Metabolic biomarkers can predict mortality in the ICU
A metabolic profile of intensive care unit (ICU) patients based on biomarkers of four metabolites can be used to accurately predict mortality, according to a new study.
"Existing models for predicting mortality in the ICU may not always be accurate and they can also be cumbersome to use," said researcher Angela J. Rogers MD, MPH, Instructor in Medicine at Channing Laboratory, Brigham and Women's Hospital, Harvard Medical School in Boston. "Levels of lactate, a metabolite from the carbohydrate pathway, are an established biomarker for ICU mortality. Using metabolomics, the scientific study of chemical processes involving metabolites [molecules that are involved or are the product of important cellular processes], we were able to identify several novel biomarkers for predicting mortality in ICU patients and create a network of these metabolites that was highly associated with mortality in two independent populations."
The results of the study will be presented at the ATS 2013 International Conference.
In the study, plasma samples from 90 ICU patients from the Brigham and Women's Hospital Registry of Critical Illness, with systemic inflammatory response syndrome (SIRS), sepsis, or sepsis/acute respiratory distress syndrome (ARDS) were tested for the presence of 411 metabolites. These metabolites were analyzed for possible associations with 28-day mortality using a statistical model that adjusted for age, race, gender, malignancy status, and Acute Physiologic and Chronic Health Evaluation (APACHE) score.
Of 90 enrolled patients, 30 died by Day 28. Before statistical adjustments were made, a total of 59 metabolites were differentially expressed in survivors and patients who died. These were tested in an independent cohort of 150 patients with sepsis participating in the Community Acquired Pneumonia & Sepsis Outcome Diagnostics (CAPSOD) study. 34 of the individual metabolites were associated with death in that cohort as well.

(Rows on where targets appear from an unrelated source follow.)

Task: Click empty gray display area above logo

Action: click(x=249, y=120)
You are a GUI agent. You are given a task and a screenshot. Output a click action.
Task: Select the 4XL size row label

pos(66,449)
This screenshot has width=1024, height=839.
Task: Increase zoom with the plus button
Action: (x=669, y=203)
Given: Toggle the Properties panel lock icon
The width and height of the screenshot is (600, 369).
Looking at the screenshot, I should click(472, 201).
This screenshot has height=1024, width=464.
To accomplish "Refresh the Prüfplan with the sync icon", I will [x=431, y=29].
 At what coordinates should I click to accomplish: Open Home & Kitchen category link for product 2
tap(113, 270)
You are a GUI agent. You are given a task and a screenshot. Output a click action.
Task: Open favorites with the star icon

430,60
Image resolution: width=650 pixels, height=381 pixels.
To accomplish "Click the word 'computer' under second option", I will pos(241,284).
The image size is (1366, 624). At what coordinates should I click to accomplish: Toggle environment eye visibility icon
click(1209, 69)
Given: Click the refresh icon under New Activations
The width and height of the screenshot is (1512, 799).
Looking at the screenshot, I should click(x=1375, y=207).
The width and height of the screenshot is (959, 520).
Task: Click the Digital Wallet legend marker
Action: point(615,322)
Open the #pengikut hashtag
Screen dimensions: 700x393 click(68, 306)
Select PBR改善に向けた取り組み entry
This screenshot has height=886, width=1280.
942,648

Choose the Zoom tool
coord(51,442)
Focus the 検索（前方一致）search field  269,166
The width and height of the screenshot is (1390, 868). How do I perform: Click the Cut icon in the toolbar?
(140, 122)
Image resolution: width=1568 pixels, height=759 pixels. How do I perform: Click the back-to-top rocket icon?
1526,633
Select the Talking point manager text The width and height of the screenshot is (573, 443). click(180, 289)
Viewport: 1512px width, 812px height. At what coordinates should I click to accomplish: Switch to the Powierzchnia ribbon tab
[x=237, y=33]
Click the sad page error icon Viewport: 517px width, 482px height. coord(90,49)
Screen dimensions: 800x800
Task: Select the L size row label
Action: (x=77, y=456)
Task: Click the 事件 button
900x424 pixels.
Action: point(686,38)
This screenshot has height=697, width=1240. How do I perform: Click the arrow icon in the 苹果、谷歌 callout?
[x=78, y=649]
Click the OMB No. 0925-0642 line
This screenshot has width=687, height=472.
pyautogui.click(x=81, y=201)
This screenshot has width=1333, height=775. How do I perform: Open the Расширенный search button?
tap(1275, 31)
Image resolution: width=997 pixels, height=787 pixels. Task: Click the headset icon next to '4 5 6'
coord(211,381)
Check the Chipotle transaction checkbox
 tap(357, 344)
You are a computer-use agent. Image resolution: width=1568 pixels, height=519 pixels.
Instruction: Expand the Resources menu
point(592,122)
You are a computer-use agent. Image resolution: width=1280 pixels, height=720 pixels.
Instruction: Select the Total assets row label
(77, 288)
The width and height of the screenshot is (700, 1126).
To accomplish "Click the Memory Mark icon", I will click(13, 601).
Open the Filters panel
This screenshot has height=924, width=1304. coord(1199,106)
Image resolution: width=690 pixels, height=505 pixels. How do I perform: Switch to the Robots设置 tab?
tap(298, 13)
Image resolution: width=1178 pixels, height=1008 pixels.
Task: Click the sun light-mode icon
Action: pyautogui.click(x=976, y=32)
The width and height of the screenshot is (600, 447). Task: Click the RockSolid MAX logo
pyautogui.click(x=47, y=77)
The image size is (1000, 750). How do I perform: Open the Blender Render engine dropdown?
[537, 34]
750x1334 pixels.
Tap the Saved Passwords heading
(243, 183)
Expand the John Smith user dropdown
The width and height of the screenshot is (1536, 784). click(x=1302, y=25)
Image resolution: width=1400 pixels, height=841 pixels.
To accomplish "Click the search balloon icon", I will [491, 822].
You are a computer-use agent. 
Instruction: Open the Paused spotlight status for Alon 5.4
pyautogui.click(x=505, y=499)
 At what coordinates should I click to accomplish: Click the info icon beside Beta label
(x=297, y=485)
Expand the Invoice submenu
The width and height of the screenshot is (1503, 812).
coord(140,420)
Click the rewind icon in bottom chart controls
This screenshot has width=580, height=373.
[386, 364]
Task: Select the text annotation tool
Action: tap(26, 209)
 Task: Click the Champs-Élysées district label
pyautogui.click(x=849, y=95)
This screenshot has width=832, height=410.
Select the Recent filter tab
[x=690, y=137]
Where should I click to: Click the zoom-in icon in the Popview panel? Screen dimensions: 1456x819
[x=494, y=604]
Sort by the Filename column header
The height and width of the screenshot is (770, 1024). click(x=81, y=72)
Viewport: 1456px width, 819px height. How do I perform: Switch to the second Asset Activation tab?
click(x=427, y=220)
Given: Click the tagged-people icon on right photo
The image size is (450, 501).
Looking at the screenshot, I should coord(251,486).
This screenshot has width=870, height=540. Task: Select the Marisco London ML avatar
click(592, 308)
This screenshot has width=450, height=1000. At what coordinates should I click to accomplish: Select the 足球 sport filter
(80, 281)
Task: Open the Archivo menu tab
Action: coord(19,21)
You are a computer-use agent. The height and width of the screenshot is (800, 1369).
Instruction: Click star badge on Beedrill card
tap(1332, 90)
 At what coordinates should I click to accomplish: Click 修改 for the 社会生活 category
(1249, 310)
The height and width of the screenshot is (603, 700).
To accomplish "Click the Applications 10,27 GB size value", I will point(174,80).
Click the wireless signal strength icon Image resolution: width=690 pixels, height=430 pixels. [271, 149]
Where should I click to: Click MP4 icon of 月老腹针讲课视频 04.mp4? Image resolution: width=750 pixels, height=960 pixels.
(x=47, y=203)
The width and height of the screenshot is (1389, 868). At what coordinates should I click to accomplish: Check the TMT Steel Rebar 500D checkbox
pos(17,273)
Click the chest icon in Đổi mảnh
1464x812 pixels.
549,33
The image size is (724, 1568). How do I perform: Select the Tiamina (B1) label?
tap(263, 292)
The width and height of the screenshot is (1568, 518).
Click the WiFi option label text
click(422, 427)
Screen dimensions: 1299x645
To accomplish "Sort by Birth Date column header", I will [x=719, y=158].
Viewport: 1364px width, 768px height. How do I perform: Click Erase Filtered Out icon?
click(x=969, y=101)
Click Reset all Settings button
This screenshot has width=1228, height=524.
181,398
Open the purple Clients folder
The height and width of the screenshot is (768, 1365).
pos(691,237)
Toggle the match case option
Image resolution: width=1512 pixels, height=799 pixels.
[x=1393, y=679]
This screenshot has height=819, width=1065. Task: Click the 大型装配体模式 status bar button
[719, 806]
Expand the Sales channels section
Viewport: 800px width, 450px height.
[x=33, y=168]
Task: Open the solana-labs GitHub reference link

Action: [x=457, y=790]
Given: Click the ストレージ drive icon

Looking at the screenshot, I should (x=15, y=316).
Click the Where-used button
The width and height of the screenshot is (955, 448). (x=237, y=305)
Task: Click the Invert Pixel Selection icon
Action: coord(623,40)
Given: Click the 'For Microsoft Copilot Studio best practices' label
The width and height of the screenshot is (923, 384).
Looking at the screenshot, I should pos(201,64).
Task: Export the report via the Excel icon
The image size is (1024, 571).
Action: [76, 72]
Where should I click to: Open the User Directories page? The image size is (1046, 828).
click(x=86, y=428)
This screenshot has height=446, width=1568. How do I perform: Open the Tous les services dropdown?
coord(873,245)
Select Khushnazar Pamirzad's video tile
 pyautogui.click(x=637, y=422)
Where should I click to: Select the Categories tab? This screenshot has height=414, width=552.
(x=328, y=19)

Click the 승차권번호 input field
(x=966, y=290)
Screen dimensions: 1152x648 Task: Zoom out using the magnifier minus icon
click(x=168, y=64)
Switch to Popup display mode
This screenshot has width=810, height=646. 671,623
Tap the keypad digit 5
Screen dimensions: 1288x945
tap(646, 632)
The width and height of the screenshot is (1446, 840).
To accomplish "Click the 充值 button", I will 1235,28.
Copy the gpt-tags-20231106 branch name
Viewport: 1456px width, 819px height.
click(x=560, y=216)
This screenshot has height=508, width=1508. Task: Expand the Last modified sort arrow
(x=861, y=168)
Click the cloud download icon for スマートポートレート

A final predictive model was created using a statistical model, Bayesian Networks, and included five metabolites: sucrose, and mannose from the carbohydrate pathway and arginine, methionine, and beta-hydroxyisovalerate amino acids. The network was highly associated with mortality in both populations.
"We were impressed with the profound metabolic derangements that were associated with death in two separate cohorts of critically ill patients," said Dr. Rogers. "Because these results replicate well in two populations, it suggests that measuring plasma metabolites may be an important tool for identifying patients at highest risk for death in the ICU."